There are different types of expenses. Understanding the different types will help you incorporate the expense in your spending plan correctly.
Fixed expenses - This is the first kind. Fixed expenses occur regularly and don’t change from month to month. These include rent, student loan repayment and car payments. Don’t forget about adding to your savings.
Making savings a fixed expense every month will help build a fund to use in case an emergency arises. Which means if you have one, you are less likely to borrow money to deal with it. It is simply added to your spending plan.
Flexible expenses - The second kind of expense is called a flexible expense. Like fixed expenses, these occur regularly. However, the amount will change.

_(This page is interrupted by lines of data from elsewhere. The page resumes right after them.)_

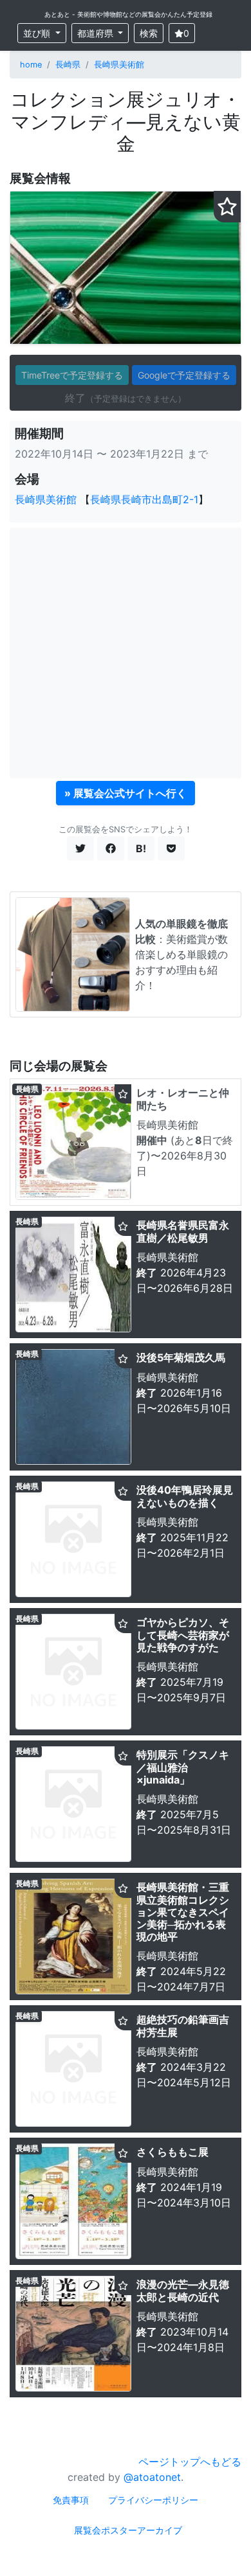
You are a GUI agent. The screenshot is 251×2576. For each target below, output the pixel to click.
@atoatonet (152, 2477)
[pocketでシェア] (171, 848)
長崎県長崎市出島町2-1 (144, 499)
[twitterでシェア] (80, 848)
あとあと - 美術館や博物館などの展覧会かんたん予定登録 (128, 14)
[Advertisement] (125, 653)
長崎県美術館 (119, 64)
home (31, 64)
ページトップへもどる (189, 2461)
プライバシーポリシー (153, 2499)
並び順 (38, 33)
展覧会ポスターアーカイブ (128, 2530)
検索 (149, 33)
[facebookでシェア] (110, 848)
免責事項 (71, 2499)
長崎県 (67, 64)
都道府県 (96, 33)
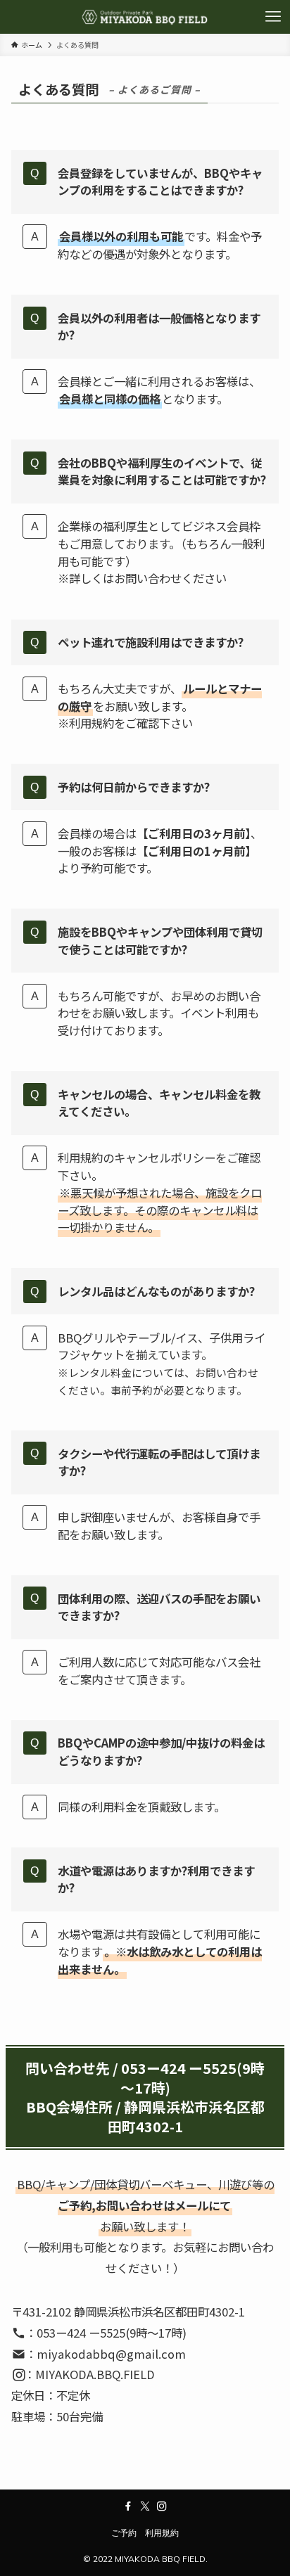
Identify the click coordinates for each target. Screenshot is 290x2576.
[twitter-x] (145, 2506)
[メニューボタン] (273, 17)
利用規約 (162, 2532)
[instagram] (162, 2506)
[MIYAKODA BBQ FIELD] (145, 17)
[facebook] (128, 2506)
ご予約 (124, 2532)
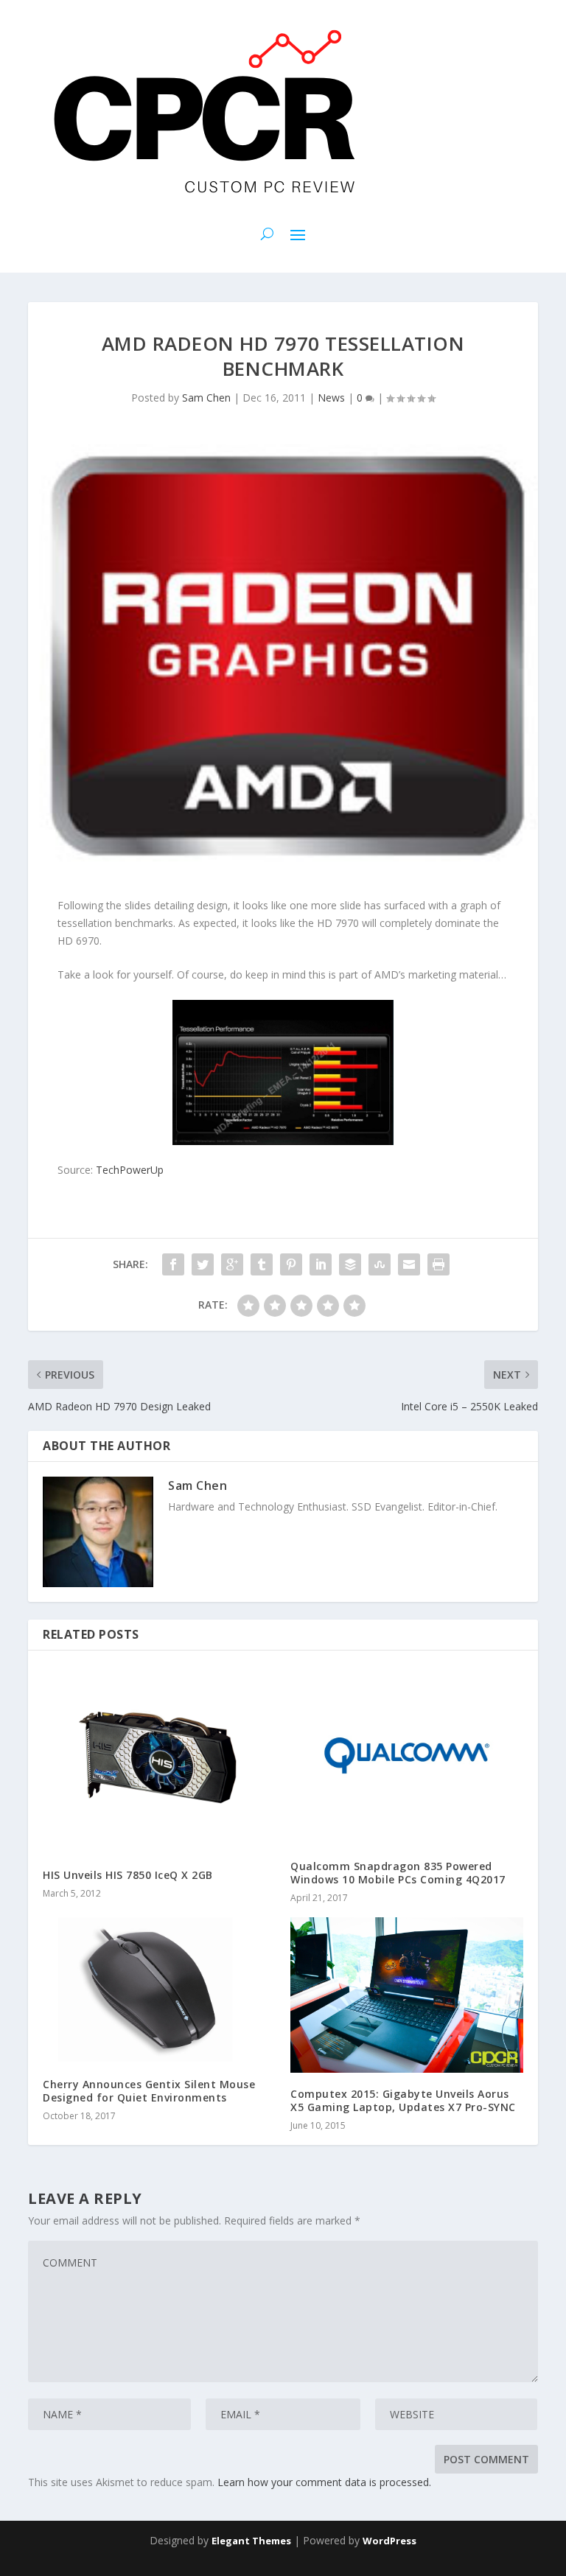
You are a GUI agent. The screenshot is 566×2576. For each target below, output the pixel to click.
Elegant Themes (251, 2540)
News (331, 398)
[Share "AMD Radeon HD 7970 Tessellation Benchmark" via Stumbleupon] (379, 1264)
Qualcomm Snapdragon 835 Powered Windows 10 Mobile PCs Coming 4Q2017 (398, 1872)
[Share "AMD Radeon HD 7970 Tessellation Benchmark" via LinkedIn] (320, 1264)
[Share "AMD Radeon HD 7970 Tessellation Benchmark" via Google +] (232, 1264)
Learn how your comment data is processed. (324, 2482)
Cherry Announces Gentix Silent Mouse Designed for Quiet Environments (149, 2090)
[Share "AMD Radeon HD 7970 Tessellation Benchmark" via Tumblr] (261, 1264)
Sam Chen (206, 398)
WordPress (389, 2540)
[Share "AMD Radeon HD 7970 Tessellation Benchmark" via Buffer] (350, 1264)
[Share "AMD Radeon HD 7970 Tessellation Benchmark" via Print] (438, 1264)
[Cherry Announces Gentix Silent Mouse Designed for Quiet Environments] (159, 1990)
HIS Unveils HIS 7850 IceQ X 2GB (128, 1875)
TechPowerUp (130, 1170)
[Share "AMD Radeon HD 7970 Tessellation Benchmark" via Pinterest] (291, 1264)
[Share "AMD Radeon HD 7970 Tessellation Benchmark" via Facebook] (173, 1264)
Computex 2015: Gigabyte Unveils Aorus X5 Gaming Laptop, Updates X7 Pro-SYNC (403, 2100)
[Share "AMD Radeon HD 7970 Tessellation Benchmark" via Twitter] (202, 1264)
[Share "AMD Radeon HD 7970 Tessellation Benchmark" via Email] (409, 1264)
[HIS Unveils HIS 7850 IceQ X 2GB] (159, 1759)
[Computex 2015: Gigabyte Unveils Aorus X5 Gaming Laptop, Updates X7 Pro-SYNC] (406, 1995)
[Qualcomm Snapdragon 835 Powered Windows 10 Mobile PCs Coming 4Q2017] (406, 1755)
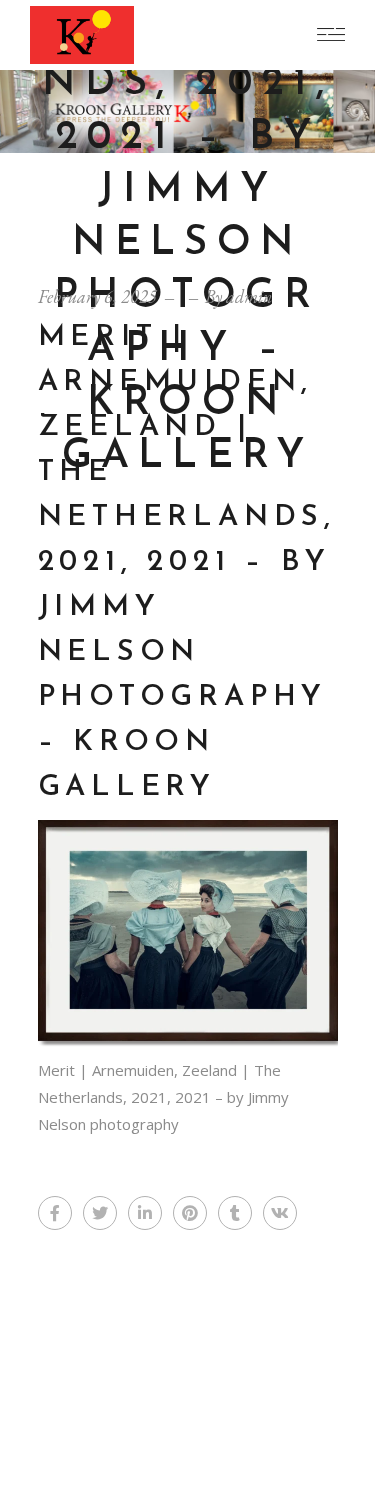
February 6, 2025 (97, 296)
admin (249, 296)
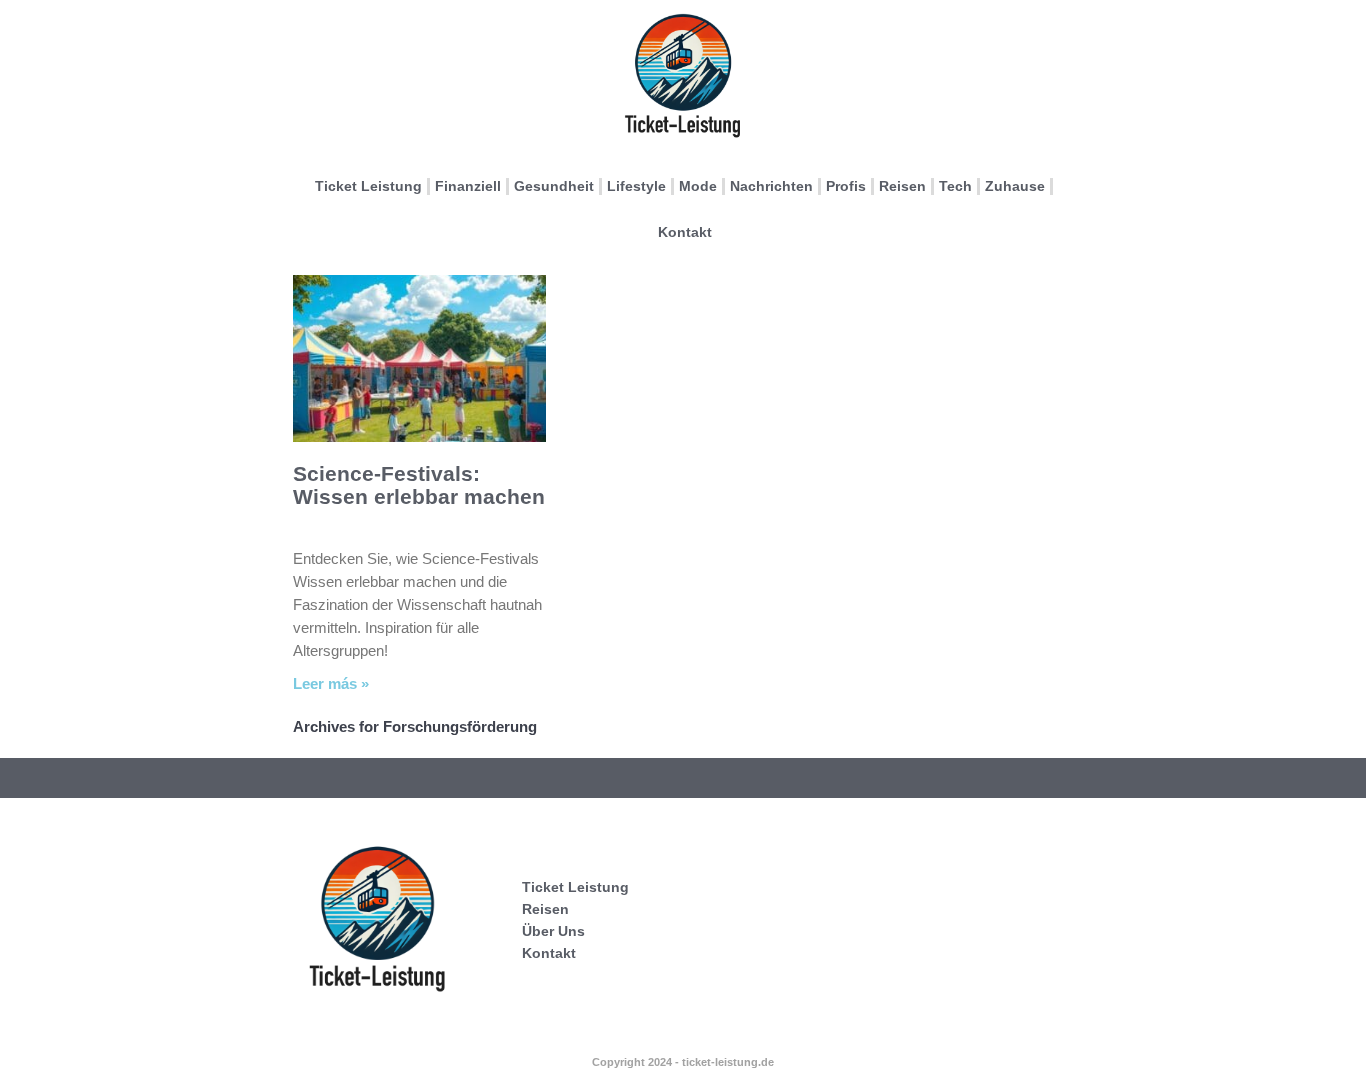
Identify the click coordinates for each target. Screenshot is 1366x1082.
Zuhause (1015, 186)
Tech (955, 186)
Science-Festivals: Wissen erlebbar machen (419, 485)
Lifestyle (636, 186)
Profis (846, 186)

Examples include groceries, eating out, entertainment and gas. These expenses are more difficult in developing a spending plan because you have to predict how much you think you will spend during the month. A good place to start is looking at past months to see how much you spent and adjust. Expenses related to your needs such as food, shelter, and school will be a priority. The amount of money for other expenses such as entertainment or clothes shopping should be calculated after all your needs have been met.
It is critical to track these types of expenses as money is spent so you don’t overspend by the end of the month.
Irregular expenses - Costs which occur on an irregular basis, rather than monthly. Examples of periodic or irregular expenses may include tuition, purchasing books quarterly, insurance premiums, school taxes or automobile maintenance costs.